The king caught sight of Acair and gasped. Léirsinn would have glanced at Acair, but she realized moving was going to be very unwise. The glint of a sword not a hand’s breadth in front of her face was proof enough of that. Obviously there was a previous relationship between the monarch in front of her and the man beside her, though she didn’t dare speculate on what it might entail. She watched the king doff his crown and clutch it with both hands which she supposed rendered that speculation unnecessary.

“You,” he snarled.

“I’m beginning to wonder if anyone ever remembers my name,” Acair muttered, then he stepped in front of her and started to make the crown-clutching monarch a bow. A different sword flashed silver in front of him before he could.
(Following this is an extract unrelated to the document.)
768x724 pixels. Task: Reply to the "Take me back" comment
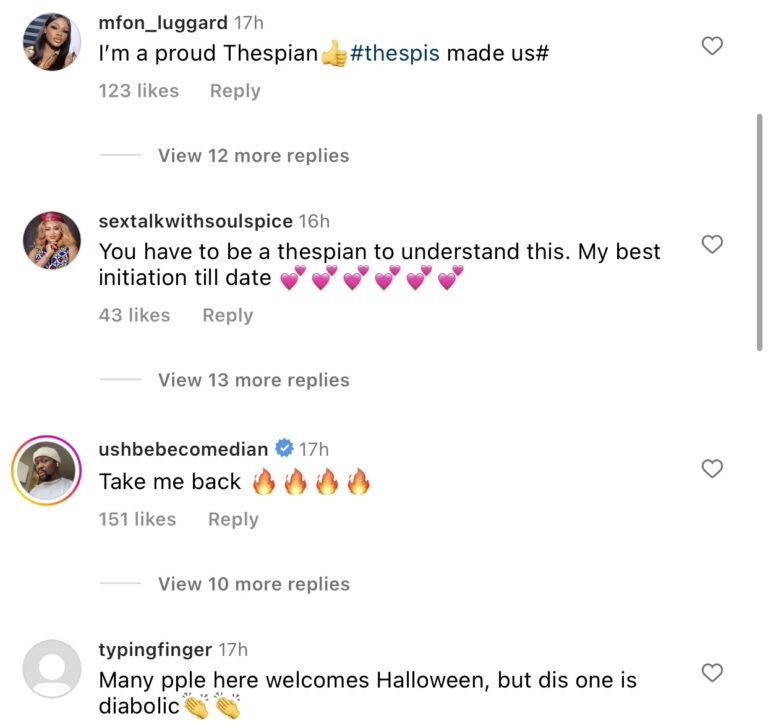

“Dionadair, leave it,” the king said. “I’m perfectly capable of seeing to this disgusting worker of vile magic myself.”

Léirsinn stepped in front of Acair out of habit. To his credit, he took her gently by the arm, pulled her back to stand behind him, then made the king a very small, very careful bow.

“King Sìle,” he said politely, “my most abject and heartfelt apologies.”

“For what?” the king snapped. “You’ve wreaked so much havoc across the whole of the world, I doubt you can remember what mischief you made within my borders!”

Léirsinn thought the king might have a point there. She eased forward to stand next to Acair, then felt his ever-present shadow wedge itself between them, its arms around their shoulders. She didn’t blame Acair for dealing it a firm elbow in its non-existent gut, but it remained unfazed.

“I will provide you with a list of offenses at my earliest opportunity,” Acair said, “and apologize for each in turn. Until that time, if I might present my companion, Léirsinn of Sàraichte. Léirsinn, His Majesty, King Sìle of Tòrr Dòrainn.”

She started to make him her best curtsey, then she actually heard the name Acair had said.

“Oh,” she said, feeling her mouth then drop open. Only good sense stopped her from blurting out that she remembered that Acair’s father had wed the youngest of a certain King Sìle’s five daughters. She imagined the king in front of her could finish that tale well enough.

“And his lovely guard captain,” Acair continued, “Dionadair of Tòrr Dòrainn. Also various and sundry other elven warriors of unimpeachable bravery, courage, and beauty—”

“Oh, shut up,” the king grumbled. “Why are you here?”

“I am—”

“About some mischief, no doubt,” the king interrupted. He paused, then frowned a bit more. “Why do you have that magic, mistress? And why are you keeping company with that bastard there?”

Léirsinn realized the king was speaking to her. It then occurred to her that he was asking about the business in her veins that seemed to have perked up as if it had sensed some other sort of magic that it recognized. She supposed she wasn’t surprised for even she could see what was sparkling in the air around the elven king.

“Ah,” she said, trying to invent something on the spot that would save them from another trip to a different dungeon, “the tale is long and very interesting, but the shortened telling of it amounts to the fact that my lord Acair is off to do heroic deeds and put a stop to a vile and pervasive evil. I have come along to help him as I may.”

There. That sounded reasonable as well as a bit like something Acair would have said. She was starting to understand why he spewed out so many compliments and apologies when meeting those who might want to put a sword through him first and ask about his intentions later.